Evet, doğru… Yapay zeka kesinlikle size çok fazla zaman ve para tasarrufu sağlayabilir ve bunun sonucunda ne elde edersiniz?

Sonuçlar elde edersiniz.

Yapay zeka, size podcasting’e ilk başta neden girdiğinize odaklanmanıza yardımcı olacak yeteneklere sahiptir. Bunlar arasında şunlar yer alır:

  • İlişki kurma,
  • Harika konuşmalar yapma,
  • İzleyicinize değerli içerik sağlama,
  • Etki alanınızı, otoritenizi ve güvenilirliğinizi artırma,
  • …Ve çok daha fazlası!

Şimdi belki aklınızda şu soru var: Podcast yapımcıları için en iyi yapay zeka araçları neler?

Harika bir düşünce. Ve podcasting alanında diğer araçlar ve yazılımlar gibi, kaynaklar oldukça bol!

Podcasters için en iyi yapay zeka araçları neler?

Podcast iş akışınız için doğru yapay zeka araçlarını seçmek söz konusu olduğunda, bu gerçekten birkaç farklı olanı test etmek ve daha sonra tercihlerinize göre hangisinin sizin için en iyi olduğuna karar vermekle ilgilidir.

Çünkü gerçek şu ki, bu araçların birçoğu benzer işlevlere sahip (evet, bazıları diğerlerinden daha iyi); ancak bazen sadece bir platform başka bir platforma göre size daha çok hitap edebilir.
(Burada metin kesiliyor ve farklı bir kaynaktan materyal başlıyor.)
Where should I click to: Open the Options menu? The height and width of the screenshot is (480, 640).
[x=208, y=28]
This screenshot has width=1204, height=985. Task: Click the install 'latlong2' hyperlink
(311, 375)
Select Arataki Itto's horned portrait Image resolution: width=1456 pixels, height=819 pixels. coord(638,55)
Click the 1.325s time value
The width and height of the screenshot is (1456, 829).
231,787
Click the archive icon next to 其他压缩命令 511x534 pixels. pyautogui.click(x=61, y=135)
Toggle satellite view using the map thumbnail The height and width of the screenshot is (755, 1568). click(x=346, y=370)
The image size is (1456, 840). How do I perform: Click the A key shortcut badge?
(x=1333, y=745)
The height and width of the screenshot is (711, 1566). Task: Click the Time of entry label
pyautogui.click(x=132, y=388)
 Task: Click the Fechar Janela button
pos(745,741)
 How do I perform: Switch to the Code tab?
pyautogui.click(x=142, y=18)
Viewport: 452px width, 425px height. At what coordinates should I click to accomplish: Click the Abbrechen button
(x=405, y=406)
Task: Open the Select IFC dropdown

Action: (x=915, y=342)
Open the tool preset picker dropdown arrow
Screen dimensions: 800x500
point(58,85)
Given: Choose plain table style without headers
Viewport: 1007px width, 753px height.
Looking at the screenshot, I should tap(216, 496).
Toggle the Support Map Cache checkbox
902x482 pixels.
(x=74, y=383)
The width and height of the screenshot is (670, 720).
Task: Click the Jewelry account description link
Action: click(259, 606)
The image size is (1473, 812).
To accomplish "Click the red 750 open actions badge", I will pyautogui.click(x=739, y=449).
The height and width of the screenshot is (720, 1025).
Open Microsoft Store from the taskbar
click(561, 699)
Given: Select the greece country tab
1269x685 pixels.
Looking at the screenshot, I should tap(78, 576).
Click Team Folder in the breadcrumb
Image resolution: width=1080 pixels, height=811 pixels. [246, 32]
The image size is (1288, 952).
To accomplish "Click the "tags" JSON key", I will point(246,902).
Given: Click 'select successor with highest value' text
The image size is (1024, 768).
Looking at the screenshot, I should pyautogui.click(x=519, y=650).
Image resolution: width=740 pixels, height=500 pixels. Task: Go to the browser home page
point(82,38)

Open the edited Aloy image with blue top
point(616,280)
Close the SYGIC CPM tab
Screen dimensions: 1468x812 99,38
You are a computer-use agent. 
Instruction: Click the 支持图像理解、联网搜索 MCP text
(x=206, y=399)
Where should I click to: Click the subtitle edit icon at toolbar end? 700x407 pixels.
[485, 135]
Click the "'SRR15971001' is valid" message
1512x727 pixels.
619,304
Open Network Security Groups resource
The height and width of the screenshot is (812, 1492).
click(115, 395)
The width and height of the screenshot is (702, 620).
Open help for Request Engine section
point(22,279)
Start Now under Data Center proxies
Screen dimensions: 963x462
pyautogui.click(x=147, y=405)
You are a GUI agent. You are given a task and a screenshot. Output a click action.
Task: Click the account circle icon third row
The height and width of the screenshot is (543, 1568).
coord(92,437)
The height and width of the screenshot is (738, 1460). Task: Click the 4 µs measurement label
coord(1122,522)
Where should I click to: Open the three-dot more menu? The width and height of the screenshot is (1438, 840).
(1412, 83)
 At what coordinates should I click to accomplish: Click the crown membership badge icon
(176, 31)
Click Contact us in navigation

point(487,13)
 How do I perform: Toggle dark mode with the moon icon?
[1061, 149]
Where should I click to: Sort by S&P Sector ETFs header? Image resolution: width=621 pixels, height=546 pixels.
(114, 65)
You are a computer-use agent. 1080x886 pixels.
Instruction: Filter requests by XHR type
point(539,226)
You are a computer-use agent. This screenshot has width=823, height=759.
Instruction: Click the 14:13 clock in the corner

Ya da bir aracın kullanımını daha kolay bulabilirsiniz.

Kişisel olarak, Capsho’nun birçok nedenle en önde gelen yapay zeka araçlarından biri olduğunu düşünüyorum, bununla ilgili olarak bu yazı boyunca daha fazla bilgi edineceksiniz.

Bu yüzden aslında Deirdre’ye bu içeriğe yardımcı olması için ilk başta başvurdum!

Ancak Capsho kesinlikle oradaki tek seçenek değil.

Şu anda size sunulan yapay zeka araçları

Tabii ki, bunların dışında da onlarca farklı yapay zeka aracı mevcut, ancak bunlar şu anda podcast iş akışınızda faydalanabileceğiniz yapay zeka araçlarının kısa bir listesi.

Şimdi, podcast iş akışınız için yapay zeka kullanmanın etkisini ve şu anda size sunulan çeşitli araçları biliyorsunuz, hadi yapay zekanın zaman kazanmanıza nasıl yardımcı olabileceğine odaklanalım.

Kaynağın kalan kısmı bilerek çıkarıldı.